We did not find rate-dependence effects, which might be indicative of the characteristics of the sample. Rate dependence is understudied, but we believe the process of calculating rate dependence is accessible, and future studies should continue to investigate rate dependence as part of the standard procedure [48,49,51,52,65].

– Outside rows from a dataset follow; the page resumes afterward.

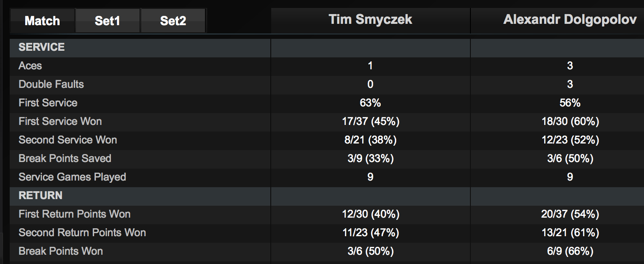Image resolution: width=644 pixels, height=264 pixels.
Task: Click the First Service Won label
Action: click(60, 121)

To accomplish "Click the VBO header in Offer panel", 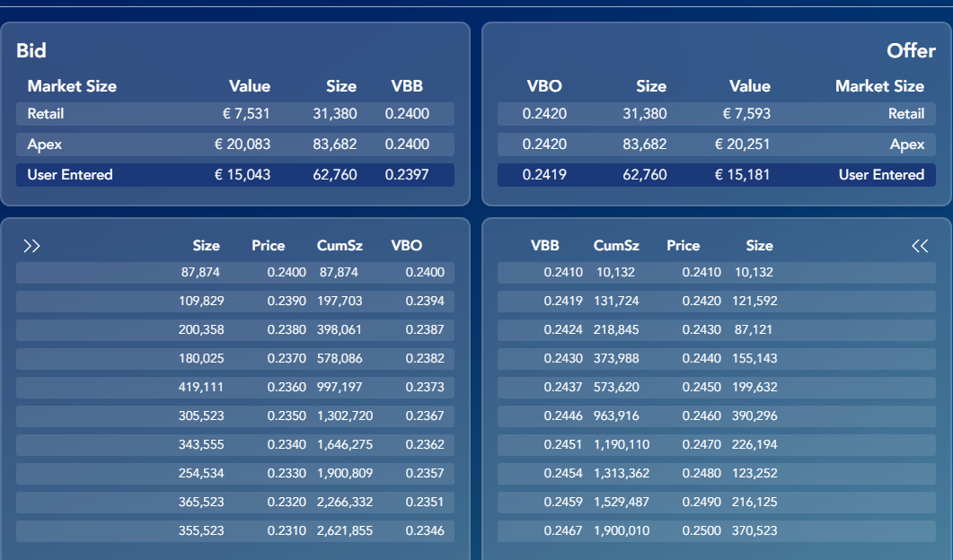I will pos(544,86).
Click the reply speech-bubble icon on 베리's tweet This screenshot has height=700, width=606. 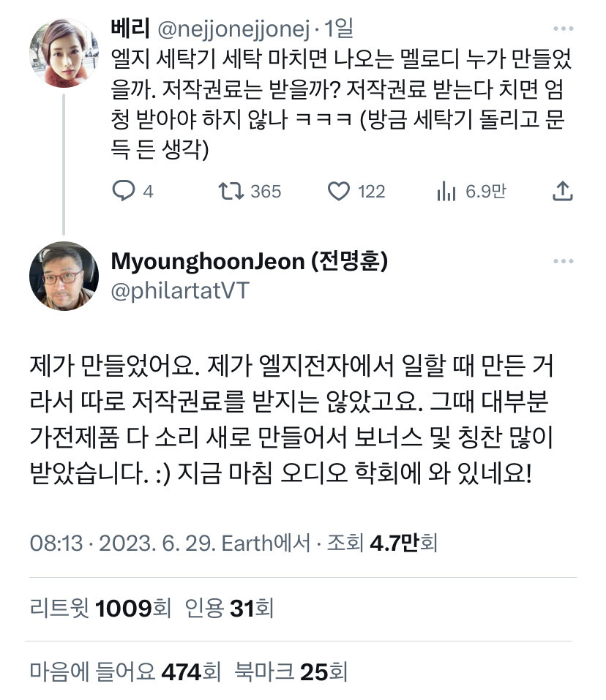point(123,191)
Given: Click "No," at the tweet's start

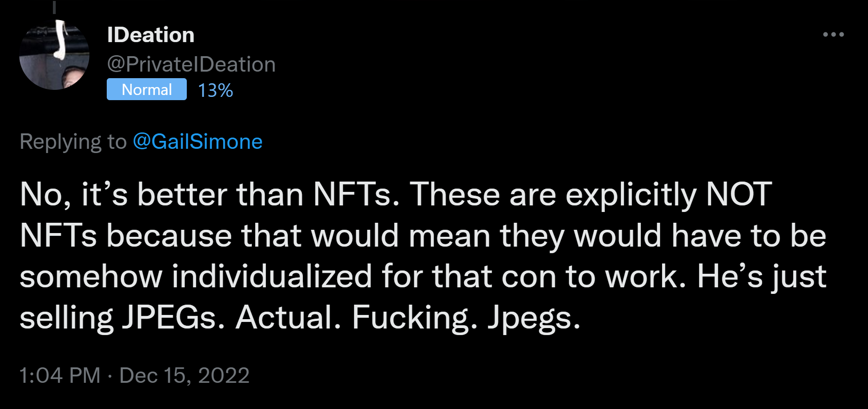Looking at the screenshot, I should click(45, 194).
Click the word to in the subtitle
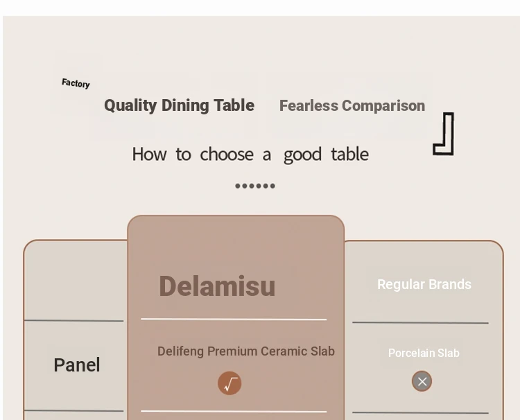The image size is (520, 420). point(183,154)
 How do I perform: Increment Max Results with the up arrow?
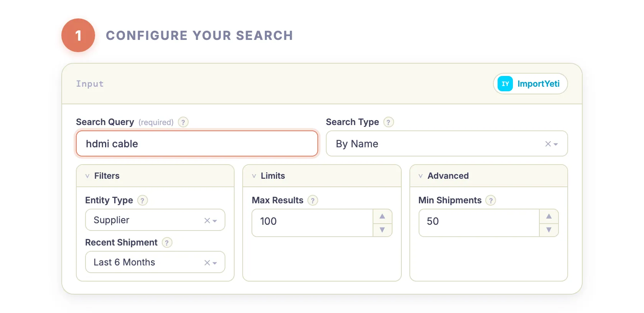point(382,216)
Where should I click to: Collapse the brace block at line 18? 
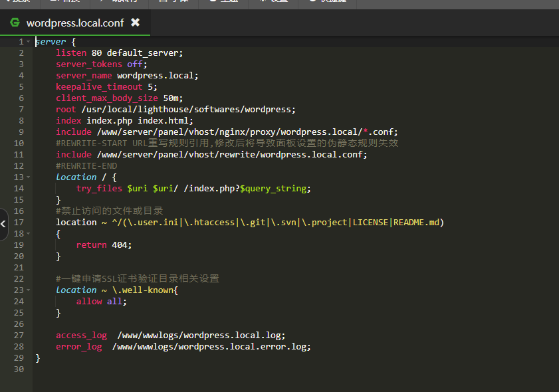click(29, 234)
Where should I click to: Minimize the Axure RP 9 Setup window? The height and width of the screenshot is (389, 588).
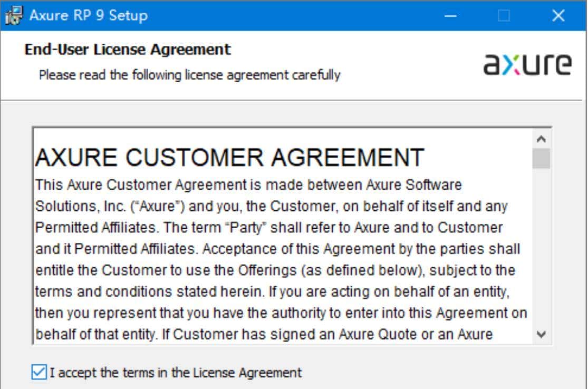click(451, 16)
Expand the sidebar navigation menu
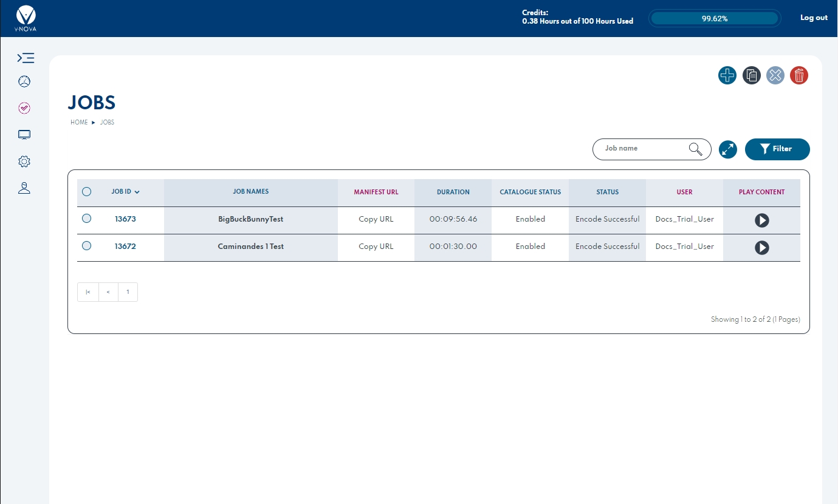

This study has several important strengths. First, the current sample was relatively large and representative, which increases the generalizability of findings. Second, results were replicated in two different models, which reduces the likelihood of potential model error or bias. Third, the rigorous design of the parent study helped ensure participant understanding of instructions and accuracy of measurements. Fourth, the current study addresses rate-dependence effects, which has recently been recognized as a methodological standard in research on treatment effectiveness [49,51,52,65]. Finally, the fact that the current study is a secondary data analysis helps increase the impact of the parent study and expands the research knowledge by investigating additional hypotheses cost-effectively and efficiently, as well as helping identify differences in treatment among subgroups of the parent study, which in turn can inform tailoring of group-specific treatments [64,66].

This study has several limitations as well. The moderating effect of smoking status on the effects of FTP on DD rates might be explained by an unknown third factor, for example, having a higher income bracket might contribute to more future thinking orientation in general. Although relatively large, the sample sizes were different for nonsmokers and smokers. This might have contributed to a lack of significance in the overall interactions. There was no conditional effect for nonsmokers and they were a much larger group. Therefore, their weight in the standard error was greater. Finally, smoking status is a self-selected characteristic which ultimately may have resulted in some differences in psychosocial measures, even though these were controlled statistically in all models.

5. Conclusions

The current study showed that one-time administration of FTP had a greater effect on decreasing DD rates among smokers than nonsmokers. The FTP is a simple task accessible remotely on a wide variety of devices. The FTP task has potential to be developed as a therapeutic support for smoking cessation.